## EXERCISE INSTRUCTIONS:
Quote every line of the data below verbatim, from first to last.

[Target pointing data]
— Start —
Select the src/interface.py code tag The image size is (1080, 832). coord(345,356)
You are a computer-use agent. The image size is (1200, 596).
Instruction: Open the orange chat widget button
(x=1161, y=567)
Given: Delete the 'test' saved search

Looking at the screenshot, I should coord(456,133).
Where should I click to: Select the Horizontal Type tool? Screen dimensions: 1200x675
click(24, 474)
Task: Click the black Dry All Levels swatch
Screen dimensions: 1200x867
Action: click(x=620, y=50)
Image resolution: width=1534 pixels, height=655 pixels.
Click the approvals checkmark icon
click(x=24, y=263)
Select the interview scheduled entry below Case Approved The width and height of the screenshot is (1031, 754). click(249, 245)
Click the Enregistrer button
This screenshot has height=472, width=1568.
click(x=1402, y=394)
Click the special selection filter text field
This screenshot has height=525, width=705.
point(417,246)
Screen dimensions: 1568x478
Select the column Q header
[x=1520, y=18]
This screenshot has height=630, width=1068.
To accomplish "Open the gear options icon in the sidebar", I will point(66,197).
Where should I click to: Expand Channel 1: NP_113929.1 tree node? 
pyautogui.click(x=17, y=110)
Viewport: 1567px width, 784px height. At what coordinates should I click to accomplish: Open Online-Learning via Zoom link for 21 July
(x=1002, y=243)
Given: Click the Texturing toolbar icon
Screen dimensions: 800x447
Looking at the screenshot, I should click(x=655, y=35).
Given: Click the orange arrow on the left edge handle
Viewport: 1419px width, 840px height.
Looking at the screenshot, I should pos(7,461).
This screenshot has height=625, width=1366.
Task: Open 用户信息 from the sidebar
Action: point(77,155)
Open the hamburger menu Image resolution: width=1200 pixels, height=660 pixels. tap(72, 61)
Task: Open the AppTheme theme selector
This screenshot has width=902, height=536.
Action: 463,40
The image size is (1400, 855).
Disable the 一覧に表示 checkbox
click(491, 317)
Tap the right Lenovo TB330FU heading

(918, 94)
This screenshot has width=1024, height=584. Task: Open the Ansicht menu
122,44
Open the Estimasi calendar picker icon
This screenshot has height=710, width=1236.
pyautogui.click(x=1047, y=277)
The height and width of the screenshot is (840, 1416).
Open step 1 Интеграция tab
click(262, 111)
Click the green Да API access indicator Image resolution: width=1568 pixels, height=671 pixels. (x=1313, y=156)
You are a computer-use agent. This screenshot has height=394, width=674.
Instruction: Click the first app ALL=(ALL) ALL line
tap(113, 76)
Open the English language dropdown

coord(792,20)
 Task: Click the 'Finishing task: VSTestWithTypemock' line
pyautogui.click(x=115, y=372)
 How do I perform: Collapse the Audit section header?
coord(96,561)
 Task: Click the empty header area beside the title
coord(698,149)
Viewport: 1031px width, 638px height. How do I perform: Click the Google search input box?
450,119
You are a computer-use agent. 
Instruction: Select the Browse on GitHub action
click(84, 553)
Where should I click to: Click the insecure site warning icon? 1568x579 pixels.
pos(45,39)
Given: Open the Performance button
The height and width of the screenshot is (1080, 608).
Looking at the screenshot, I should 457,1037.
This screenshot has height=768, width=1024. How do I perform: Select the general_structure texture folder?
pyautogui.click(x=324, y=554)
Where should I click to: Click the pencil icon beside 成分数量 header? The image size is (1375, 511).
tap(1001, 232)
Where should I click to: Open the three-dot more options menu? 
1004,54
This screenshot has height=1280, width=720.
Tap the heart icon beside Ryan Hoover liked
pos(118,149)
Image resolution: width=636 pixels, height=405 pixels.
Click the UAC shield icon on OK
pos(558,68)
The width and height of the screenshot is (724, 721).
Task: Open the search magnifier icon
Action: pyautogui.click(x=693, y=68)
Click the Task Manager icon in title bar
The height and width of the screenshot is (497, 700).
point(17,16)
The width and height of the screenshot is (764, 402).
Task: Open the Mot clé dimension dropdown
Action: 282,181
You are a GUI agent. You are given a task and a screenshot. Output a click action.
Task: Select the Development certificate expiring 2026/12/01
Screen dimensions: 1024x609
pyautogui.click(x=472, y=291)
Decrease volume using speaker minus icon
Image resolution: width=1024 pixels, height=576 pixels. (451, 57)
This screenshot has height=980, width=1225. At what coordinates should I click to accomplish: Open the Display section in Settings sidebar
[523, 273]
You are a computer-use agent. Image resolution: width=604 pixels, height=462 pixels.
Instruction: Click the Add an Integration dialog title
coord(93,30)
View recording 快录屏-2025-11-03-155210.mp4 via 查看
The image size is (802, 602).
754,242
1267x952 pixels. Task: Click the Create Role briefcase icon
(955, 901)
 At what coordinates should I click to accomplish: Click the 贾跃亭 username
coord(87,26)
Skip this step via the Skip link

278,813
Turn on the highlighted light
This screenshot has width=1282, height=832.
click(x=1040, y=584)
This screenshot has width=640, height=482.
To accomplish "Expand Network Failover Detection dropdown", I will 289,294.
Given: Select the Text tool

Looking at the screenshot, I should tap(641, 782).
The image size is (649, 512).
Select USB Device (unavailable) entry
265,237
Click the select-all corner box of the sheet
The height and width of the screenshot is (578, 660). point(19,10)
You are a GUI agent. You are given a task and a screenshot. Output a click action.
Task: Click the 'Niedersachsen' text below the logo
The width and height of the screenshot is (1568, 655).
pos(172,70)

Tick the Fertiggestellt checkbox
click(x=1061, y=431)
— End —
## RESULT OF THIS EXERCISE:
Select the src/interface.py code tag The image size is (1080, 832). coord(345,356)
You are a computer-use agent. The image size is (1200, 596).
Instruction: Open the orange chat widget button
(x=1161, y=567)
Given: Delete the 'test' saved search

Looking at the screenshot, I should coord(456,133).
Where should I click to: Select the Horizontal Type tool? Screen dimensions: 1200x675
click(24, 474)
Task: Click the black Dry All Levels swatch
Screen dimensions: 1200x867
Action: click(x=620, y=50)
Image resolution: width=1534 pixels, height=655 pixels.
Click the approvals checkmark icon
click(x=24, y=263)
Select the interview scheduled entry below Case Approved The width and height of the screenshot is (1031, 754). click(249, 245)
Click the Enregistrer button
This screenshot has height=472, width=1568.
click(x=1402, y=394)
Click the special selection filter text field
This screenshot has height=525, width=705.
point(417,246)
Screen dimensions: 1568x478
Select the column Q header
[x=1520, y=18]
This screenshot has height=630, width=1068.
To accomplish "Open the gear options icon in the sidebar", I will point(66,197).
Where should I click to: Expand Channel 1: NP_113929.1 tree node? 
pyautogui.click(x=17, y=110)
Viewport: 1567px width, 784px height. At what coordinates should I click to accomplish: Open Online-Learning via Zoom link for 21 July
(x=1002, y=243)
Given: Click the Texturing toolbar icon
Screen dimensions: 800x447
Looking at the screenshot, I should click(x=655, y=35).
Given: Click the orange arrow on the left edge handle
Viewport: 1419px width, 840px height.
Looking at the screenshot, I should pos(7,461).
This screenshot has height=625, width=1366.
Task: Open 用户信息 from the sidebar
Action: point(77,155)
Open the hamburger menu Image resolution: width=1200 pixels, height=660 pixels. tap(72, 61)
Task: Open the AppTheme theme selector
This screenshot has width=902, height=536.
Action: 463,40
The image size is (1400, 855).
Disable the 一覧に表示 checkbox
click(491, 317)
Tap the right Lenovo TB330FU heading

(918, 94)
This screenshot has width=1024, height=584. Task: Open the Ansicht menu
122,44
Open the Estimasi calendar picker icon
This screenshot has height=710, width=1236.
pyautogui.click(x=1047, y=277)
The height and width of the screenshot is (840, 1416).
Open step 1 Интеграция tab
click(262, 111)
Click the green Да API access indicator Image resolution: width=1568 pixels, height=671 pixels. (x=1313, y=156)
You are a computer-use agent. This screenshot has height=394, width=674.
Instruction: Click the first app ALL=(ALL) ALL line
tap(113, 76)
Open the English language dropdown

coord(792,20)
 Task: Click the 'Finishing task: VSTestWithTypemock' line
pyautogui.click(x=115, y=372)
 How do I perform: Collapse the Audit section header?
coord(96,561)
 Task: Click the empty header area beside the title
coord(698,149)
Viewport: 1031px width, 638px height. How do I perform: Click the Google search input box?
450,119
You are a computer-use agent. 
Instruction: Select the Browse on GitHub action
click(84, 553)
Where should I click to: Click the insecure site warning icon? 1568x579 pixels.
pos(45,39)
Given: Open the Performance button
The height and width of the screenshot is (1080, 608).
Looking at the screenshot, I should 457,1037.
This screenshot has height=768, width=1024. How do I perform: Select the general_structure texture folder?
pyautogui.click(x=324, y=554)
Where should I click to: Click the pencil icon beside 成分数量 header? The image size is (1375, 511).
tap(1001, 232)
Where should I click to: Open the three-dot more options menu? 
1004,54
This screenshot has height=1280, width=720.
Tap the heart icon beside Ryan Hoover liked
pos(118,149)
Image resolution: width=636 pixels, height=405 pixels.
Click the UAC shield icon on OK
pos(558,68)
The width and height of the screenshot is (724, 721).
Task: Open the search magnifier icon
Action: pyautogui.click(x=693, y=68)
Click the Task Manager icon in title bar
The height and width of the screenshot is (497, 700).
point(17,16)
The width and height of the screenshot is (764, 402).
Task: Open the Mot clé dimension dropdown
Action: 282,181
You are a GUI agent. You are given a task and a screenshot. Output a click action.
Task: Select the Development certificate expiring 2026/12/01
Screen dimensions: 1024x609
pyautogui.click(x=472, y=291)
Decrease volume using speaker minus icon
Image resolution: width=1024 pixels, height=576 pixels. (451, 57)
This screenshot has height=980, width=1225. At what coordinates should I click to accomplish: Open the Display section in Settings sidebar
[523, 273]
You are a computer-use agent. Image resolution: width=604 pixels, height=462 pixels.
Instruction: Click the Add an Integration dialog title
coord(93,30)
View recording 快录屏-2025-11-03-155210.mp4 via 查看
The image size is (802, 602).
754,242
1267x952 pixels. Task: Click the Create Role briefcase icon
(955, 901)
 At what coordinates should I click to accomplish: Click the 贾跃亭 username
coord(87,26)
Skip this step via the Skip link

278,813
Turn on the highlighted light
This screenshot has width=1282, height=832.
click(x=1040, y=584)
This screenshot has width=640, height=482.
To accomplish "Expand Network Failover Detection dropdown", I will 289,294.
Given: Select the Text tool

Looking at the screenshot, I should tap(641, 782).
The image size is (649, 512).
Select USB Device (unavailable) entry
265,237
Click the select-all corner box of the sheet
The height and width of the screenshot is (578, 660). point(19,10)
You are a GUI agent. You are given a task and a screenshot. Output a click action.
Task: Click the 'Niedersachsen' text below the logo
The width and height of the screenshot is (1568, 655).
pos(172,70)

Tick the Fertiggestellt checkbox
click(x=1061, y=431)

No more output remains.